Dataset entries
::::

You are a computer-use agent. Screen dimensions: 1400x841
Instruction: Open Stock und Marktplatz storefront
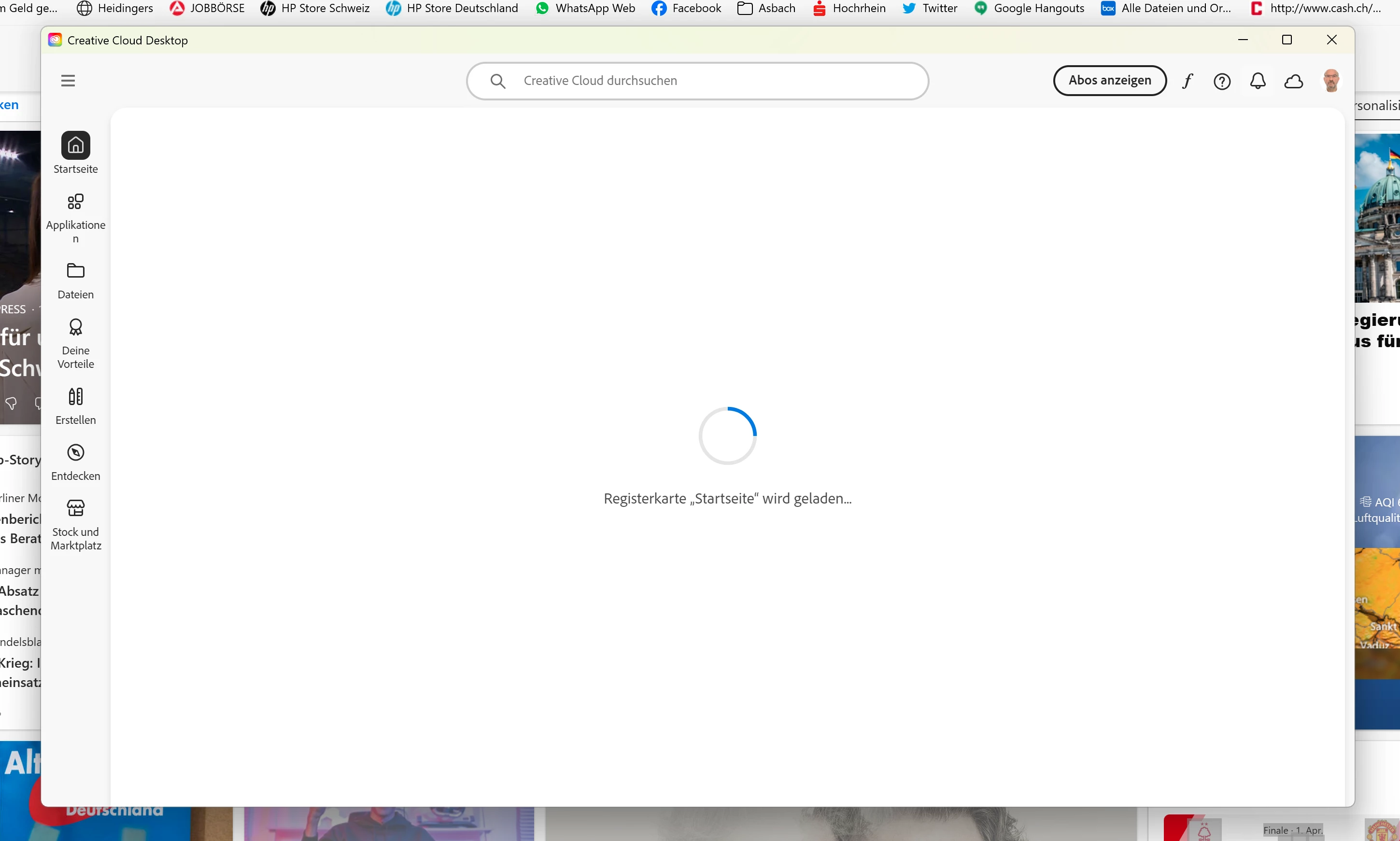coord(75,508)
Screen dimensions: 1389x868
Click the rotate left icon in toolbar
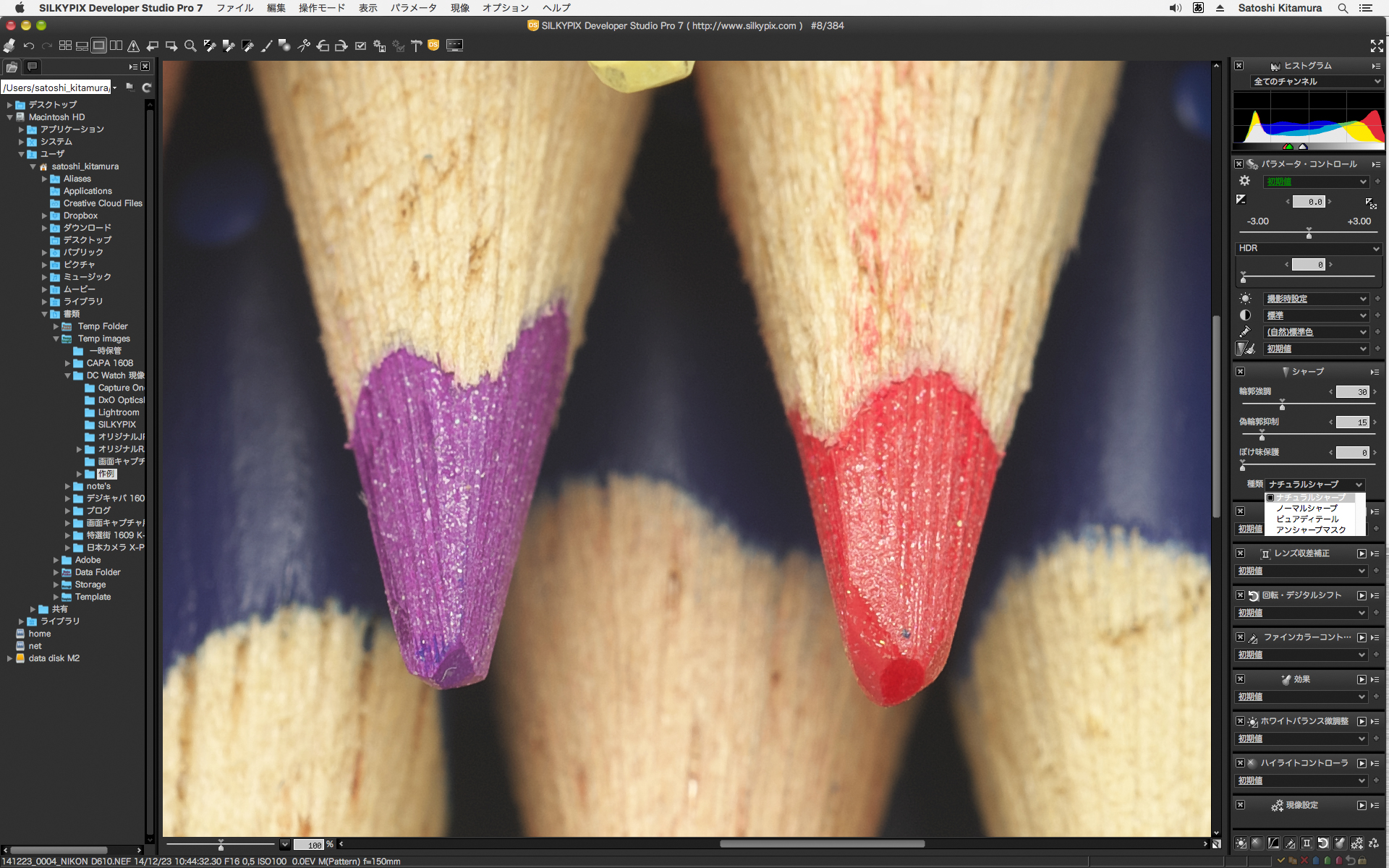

::::

Set down every line of the entries above again, exactly as written, but not the pictures.

You are a computer-use agent. Screen dimensions: 1400x841
Instruction: Open Stock und Marktplatz storefront
coord(75,508)
Screen dimensions: 1389x868
Click the rotate left icon in toolbar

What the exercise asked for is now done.